Remove Duplicates from Sorted Array

Problem link: https://leetcode.com/problems/remove-duplicates-from-sorted-array/

Problem Statement

Given an integer array nums sorted in non-decreasing order, remove the duplicates in-place such that each unique element appears only once. The relative order of the elements should be kept the same.

Return the number of unique elements k. You must modify the array such that the first k elements of nums contain the unique elements in the order they were present initially.

Input

A sorted integer array nums.

Output

The number of unique elements k.

Example

Input: nums = [0,0,1,1,1,2,2,3,3,4] Output: 5, nums = [0,1,2,3,4,,,,,_]

Explanation

We keep the first '0', skip the second '0', pick the first '1', skip the rest of '1's, and so on. The unique elements are moved to the earliest possible empty slots.

Brute Force

Intuition

Use a Set data structure to store unique elements. Since a Set only keeps unique values, we can push everything into it and then put them back into the array.

================================

● Problems to work on:
A: Translate this sentence from the problem write-up into Spanish: "The relative order of the elements should be kept the same."
B: Name every distinct value that appears in the example input array of the duplicate-removal problem.
C: Pick up the write-up on removing duplicates from a sorted array, continuing after its final sentence.
The lines that come after this text aren't needed for anything here.

● Material:

================================

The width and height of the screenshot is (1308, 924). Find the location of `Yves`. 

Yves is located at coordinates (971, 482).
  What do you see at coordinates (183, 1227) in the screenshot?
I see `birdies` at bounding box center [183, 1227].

================================

● Answers for the tasks:
A: El orden relativo de los elementos debe mantenerse igual.

B: 0, 1, 2, 3, 4

C:
Approach

  1. Create a LinkedHashSet to maintain order and uniqueness.
  2. Iterate through nums and add every element to the set.
  3. Iterate through the set and overwrite the beginning of the nums array with these values.
  4. Return the size of the set.

Dry Run

nums = [1,1,2] Set = {1, 2} nums[0]=1, nums[1]=2 Return 2.

Code (Java)

import java.util.*;

class Solution {
    public int removeDuplicates(int[] nums) {
        Set<Integer> set = new LinkedHashSet<>();
        for (int x : nums) set.add(x);
        int i = 0;
        for (int x : set) {
            nums[i++] = x;
        }
        return set.size();
    }
}
Time: O(N)Space: O(N)

Complexity Analysis

We use a Set to store up to N elements, which requires extra linear space.

Optimal Solution

Intuition

Since the array is sorted, we can use two pointers: i stays at the last known unique element, and j searches for the next different element. When nums[j] is different from nums[i], we know we've found a new unique number.

Approach

  1. If the array is empty, return 0.
  2. Initialize i = 0 (this is our 'unique' pointer).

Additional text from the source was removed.